----- Data to examine -----

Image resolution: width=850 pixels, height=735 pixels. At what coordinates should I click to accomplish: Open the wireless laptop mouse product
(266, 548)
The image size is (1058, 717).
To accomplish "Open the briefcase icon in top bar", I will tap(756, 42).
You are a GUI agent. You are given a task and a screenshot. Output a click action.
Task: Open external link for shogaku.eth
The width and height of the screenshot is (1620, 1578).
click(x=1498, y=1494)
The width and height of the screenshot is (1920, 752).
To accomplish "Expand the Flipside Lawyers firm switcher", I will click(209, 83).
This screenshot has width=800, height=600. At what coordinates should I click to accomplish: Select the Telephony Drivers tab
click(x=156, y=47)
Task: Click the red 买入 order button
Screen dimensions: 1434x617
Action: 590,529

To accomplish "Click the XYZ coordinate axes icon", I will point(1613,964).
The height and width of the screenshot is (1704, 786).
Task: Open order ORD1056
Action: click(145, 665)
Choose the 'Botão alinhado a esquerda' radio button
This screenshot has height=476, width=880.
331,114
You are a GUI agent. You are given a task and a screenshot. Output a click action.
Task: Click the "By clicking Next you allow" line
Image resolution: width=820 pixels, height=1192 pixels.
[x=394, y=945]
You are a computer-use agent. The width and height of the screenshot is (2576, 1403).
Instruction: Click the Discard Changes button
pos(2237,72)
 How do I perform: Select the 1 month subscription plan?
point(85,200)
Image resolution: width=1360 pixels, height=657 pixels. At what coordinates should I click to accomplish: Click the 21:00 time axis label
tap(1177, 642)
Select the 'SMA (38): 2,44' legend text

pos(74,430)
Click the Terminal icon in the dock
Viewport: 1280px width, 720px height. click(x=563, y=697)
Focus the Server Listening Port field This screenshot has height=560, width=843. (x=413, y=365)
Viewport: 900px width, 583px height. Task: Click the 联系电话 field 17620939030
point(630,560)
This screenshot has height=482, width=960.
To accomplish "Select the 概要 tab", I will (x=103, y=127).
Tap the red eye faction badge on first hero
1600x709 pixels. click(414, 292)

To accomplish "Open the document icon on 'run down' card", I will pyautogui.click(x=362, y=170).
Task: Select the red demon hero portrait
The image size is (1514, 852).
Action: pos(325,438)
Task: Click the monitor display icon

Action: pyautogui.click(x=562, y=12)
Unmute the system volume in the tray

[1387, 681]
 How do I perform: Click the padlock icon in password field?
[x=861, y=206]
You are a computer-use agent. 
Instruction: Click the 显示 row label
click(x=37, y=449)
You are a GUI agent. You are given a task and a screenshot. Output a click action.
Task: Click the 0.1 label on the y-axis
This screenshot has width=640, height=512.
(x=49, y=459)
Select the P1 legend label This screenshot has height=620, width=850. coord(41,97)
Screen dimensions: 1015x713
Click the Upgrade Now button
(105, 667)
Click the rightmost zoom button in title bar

-----

### Problem details:
Up to and including the last line of the data, copy each line exactly, starting with the line that contains "Select the P1".

### Answer area:
Select the P1 legend label This screenshot has height=620, width=850. coord(41,97)
Screen dimensions: 1015x713
Click the Upgrade Now button
(105, 667)
Click the rightmost zoom button in title bar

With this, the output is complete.